From “The Grand Inquisitor”


The Brothers Karamazov


Fyodor Dostoevsky


(1880)

As the Count turned the pages, he smiled in recognition of the characteristic feistiness that Mishka’s project expressed. But following the quote from “The Grand Inquisitor,” there was a second citation from The Brothers Karamazov from a scene the Count had all but forgotten. It related to the little boy, Ilyushechka—the one who was hounded by his schoolmates until falling dangerously ill. When the boy finally dies, his heartstricken father tells the saintly Alyosha Karamazov that his son had made one final request:

Papa, when they put the dirt on my grave, crumble a crust of BREAD on it so the sparrows will come, and I’ll hear that they’ve come and be glad that I’m not lying alone.

Upon reading this, Alexander Rostov finally broke down and wept. Certainly, he wept for his friend, that generous yet temperamental soul who only briefly found his moment in time—and who, like this forlorn child, was disinclined to condemn the world for all its injustices.

But, of course, the Count also wept for himself. For despite his friendships with Marina and Andrey and Emile, despite his love for Anna, despite Sofia—that extraordinary blessing that had struck him from the blue—when Mikhail Fyodorovich Mindich died, there went the last of those who had known him as a younger man. Though, as Katerina had so rightfully observed, at least he remained to remember.

Taking a deep breath, the Count attempted to restore his composure, determined to read through the final pages of his old friend’s final discourse. The progression of citations, which had spanned over two thousand years, did not continue much further. For rather than extending into the present, the survey ended in June 1904, with the sentences that Mishka had cut from Chekhov’s letter all those years ago:

Here in Berlin, we’ve taken a comfortable room in the best hotel. I am very much enjoying the life here and haven’t eaten so well and with such an appetite in a long time. The BREAD here is amazing, I’ve been stuffing myself with it, the coffee is excellent, and the dinners are beyond words.
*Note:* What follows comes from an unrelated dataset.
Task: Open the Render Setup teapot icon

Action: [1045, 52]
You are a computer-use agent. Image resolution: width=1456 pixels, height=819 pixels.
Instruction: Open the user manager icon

People who have never been abroad don’t know how good BREAD can be. . . .

Given the hardships of the 1930s, the Count supposed he could understand why Shalamov (or his superiors) had insisted upon this little bit of censorship—having presumed that Chekhov’s observation could only lead to feelings of discontent or ill will. But the irony, of course, was that Chekhov’s observation was no longer even accurate. For surely, by now, the Russian people knew better than anyone in Europe how good a piece of bread could be.

When the Count closed Mishka’s book, he did not head straight downstairs to join the others. Instead, he remained in his study, lost in thought.

Given the circumstances, an observer might understandably have drawn the conclusion that as the Count sat there he was dwelling on memories of his old friend. But, in fact, he was no longer thinking about Mishka. He was thinking about Katerina. In particular, he was thinking—with a sense of foreboding—that in the course of twenty years this firefly, this pinwheel, this wonder of the world had become a woman who, when asked where she was going, could answer without the slightest hesitation: Does it matter?